My name is Dan, from Suffolk and I am looking into buying a TT 225 mk1. My mint low mileage Focus RS (which is the love of my life) has to be sold as I need to get on the property ladder.

I have been thinking about what car to buy to replace the RS for some time... It needs to be sporty yet refined, sytlish, has to be turbo, tunable etc etc and I still conclude that the mk1 TT is my best choice.

I had better get reading up on the TT, as I dont know that much about them [smiley=book2.gif]

Cheers
Dan


----------



## Ikon66 (Sep 12, 2003)

hi dan and welcome to the forum

loads of information and a great group of members here

hope your pockets are deep if you start going down the modified route :wink:

check out the for sale section - plenty of good examples - owned by enthusiasts


----------



## p1tse (Sep 20, 2004)

welcome

RS must have been very fun

but the TT will fit the bill too.

any pics of the RS, as don't see many of these


----------



## T3RBO (Dec 9, 2003)

Welcome to the forum


----------



## YELLOW_TT (Feb 25, 2004)

Welcome had a few RS Fords over the years some great cars Once you get your TT then join the TTOC www.ttoc.co.uk


----------



## Wallsendmag (Feb 12, 2004)

Welcome


----------



## Danster (Feb 9, 2009)

Thanks for the welcomes  
Here are some pics of the RS (which sold this evening)
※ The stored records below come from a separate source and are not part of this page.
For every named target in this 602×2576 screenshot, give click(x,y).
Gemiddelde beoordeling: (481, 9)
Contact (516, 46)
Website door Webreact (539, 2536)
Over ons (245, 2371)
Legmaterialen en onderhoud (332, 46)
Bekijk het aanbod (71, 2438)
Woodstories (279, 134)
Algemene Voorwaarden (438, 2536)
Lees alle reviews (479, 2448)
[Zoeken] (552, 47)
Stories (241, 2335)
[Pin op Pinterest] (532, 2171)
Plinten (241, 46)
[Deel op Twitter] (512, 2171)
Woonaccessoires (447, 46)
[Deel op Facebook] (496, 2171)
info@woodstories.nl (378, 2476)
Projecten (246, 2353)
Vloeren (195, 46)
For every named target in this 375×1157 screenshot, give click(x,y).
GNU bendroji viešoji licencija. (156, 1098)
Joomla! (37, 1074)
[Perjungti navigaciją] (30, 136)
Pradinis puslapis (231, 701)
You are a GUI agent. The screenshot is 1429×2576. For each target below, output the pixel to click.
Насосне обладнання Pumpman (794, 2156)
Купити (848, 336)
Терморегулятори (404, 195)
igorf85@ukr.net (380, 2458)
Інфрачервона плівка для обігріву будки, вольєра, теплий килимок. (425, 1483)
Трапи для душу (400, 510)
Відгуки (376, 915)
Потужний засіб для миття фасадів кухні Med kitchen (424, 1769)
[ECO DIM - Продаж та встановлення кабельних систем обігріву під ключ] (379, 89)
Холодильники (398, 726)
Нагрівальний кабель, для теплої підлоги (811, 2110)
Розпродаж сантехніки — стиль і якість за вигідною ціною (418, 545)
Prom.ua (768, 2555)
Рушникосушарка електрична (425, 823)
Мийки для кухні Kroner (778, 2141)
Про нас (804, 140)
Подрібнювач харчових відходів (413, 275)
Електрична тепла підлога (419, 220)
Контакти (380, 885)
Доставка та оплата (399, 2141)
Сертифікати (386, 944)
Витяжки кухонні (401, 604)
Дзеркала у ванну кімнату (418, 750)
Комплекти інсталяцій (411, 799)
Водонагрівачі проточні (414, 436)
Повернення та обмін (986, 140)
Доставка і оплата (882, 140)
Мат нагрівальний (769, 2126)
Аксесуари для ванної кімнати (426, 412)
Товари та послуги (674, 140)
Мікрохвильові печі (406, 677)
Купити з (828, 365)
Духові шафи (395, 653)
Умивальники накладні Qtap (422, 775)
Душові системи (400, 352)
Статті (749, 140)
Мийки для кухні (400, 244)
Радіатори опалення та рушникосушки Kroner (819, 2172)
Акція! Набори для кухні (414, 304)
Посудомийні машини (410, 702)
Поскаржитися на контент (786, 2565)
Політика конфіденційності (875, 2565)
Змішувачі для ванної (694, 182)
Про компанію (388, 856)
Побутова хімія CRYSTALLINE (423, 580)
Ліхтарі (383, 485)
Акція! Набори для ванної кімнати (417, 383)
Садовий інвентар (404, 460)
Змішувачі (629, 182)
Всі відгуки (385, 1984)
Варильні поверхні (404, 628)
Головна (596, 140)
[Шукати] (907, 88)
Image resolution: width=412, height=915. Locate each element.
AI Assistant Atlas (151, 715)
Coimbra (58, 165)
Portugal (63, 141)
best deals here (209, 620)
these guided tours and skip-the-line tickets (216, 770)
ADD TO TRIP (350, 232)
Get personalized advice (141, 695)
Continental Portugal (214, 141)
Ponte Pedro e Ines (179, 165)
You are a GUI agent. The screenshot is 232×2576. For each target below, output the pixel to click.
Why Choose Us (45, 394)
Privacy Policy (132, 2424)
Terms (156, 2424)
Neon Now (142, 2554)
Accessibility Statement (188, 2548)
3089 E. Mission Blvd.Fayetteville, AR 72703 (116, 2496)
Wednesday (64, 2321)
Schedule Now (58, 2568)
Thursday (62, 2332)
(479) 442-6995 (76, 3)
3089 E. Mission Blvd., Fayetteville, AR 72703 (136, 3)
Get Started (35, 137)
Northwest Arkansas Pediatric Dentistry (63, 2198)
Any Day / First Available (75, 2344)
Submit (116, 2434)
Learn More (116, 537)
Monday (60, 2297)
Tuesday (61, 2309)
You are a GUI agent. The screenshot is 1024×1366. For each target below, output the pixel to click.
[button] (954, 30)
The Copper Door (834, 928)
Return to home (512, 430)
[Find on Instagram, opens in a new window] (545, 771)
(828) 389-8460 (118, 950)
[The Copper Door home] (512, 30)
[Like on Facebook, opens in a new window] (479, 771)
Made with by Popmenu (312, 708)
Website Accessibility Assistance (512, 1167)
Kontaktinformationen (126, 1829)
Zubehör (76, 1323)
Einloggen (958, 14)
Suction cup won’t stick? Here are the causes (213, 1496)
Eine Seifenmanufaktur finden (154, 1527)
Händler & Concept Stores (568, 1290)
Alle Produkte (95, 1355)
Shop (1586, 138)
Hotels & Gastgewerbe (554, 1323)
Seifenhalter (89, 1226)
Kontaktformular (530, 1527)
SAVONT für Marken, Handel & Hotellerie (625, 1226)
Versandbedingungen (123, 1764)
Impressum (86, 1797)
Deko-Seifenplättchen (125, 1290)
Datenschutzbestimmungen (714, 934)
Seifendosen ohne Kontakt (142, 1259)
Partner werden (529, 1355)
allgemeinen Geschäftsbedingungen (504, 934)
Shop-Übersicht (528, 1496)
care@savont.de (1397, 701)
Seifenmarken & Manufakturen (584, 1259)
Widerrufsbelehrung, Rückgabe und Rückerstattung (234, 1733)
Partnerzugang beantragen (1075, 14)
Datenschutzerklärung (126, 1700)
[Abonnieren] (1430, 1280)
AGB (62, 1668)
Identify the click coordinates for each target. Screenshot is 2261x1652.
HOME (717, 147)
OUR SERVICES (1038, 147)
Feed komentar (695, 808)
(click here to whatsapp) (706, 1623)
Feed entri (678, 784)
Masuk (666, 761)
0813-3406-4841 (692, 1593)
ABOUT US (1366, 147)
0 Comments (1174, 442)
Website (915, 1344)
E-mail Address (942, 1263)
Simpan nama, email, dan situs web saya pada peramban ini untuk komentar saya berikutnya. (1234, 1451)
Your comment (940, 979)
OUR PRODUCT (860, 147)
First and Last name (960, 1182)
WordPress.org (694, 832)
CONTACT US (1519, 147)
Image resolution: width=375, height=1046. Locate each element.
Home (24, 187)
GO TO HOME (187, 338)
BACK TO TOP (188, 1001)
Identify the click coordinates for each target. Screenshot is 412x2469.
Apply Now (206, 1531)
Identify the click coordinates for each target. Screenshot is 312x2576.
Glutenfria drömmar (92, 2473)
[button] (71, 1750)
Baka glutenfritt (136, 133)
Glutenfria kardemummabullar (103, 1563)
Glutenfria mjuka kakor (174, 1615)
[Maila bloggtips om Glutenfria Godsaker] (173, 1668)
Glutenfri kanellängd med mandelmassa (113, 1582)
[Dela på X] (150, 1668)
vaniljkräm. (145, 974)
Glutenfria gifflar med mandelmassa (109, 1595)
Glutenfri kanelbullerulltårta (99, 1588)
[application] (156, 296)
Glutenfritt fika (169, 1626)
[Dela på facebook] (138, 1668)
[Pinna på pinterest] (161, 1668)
It has a long mod list which gave me 303BHP and 345lbs/ft torque

The problem with it is that my mind was set on keeping it clean and not driving it. Plus it was a little hard work driving it as a daily driver.

So I decided to get on the housing market, but at the same time, I want a nice looking car!
Initially I was looking at the old shape S3's, but I couldn't find many with about 50K on the clock.... Then I thought TT!

Thanks for the PM p1ste. The car looks great and is the colour I am after, but due to house deposit, I cant spend over 10K

Dan


----------



## p1tse (Sep 20, 2004)

that looks like an ace example, a true classic


----------



## malstt (Apr 18, 2007)

Nice focus , welcome to the forum ,some nice tt's for sale on here. 8)


----------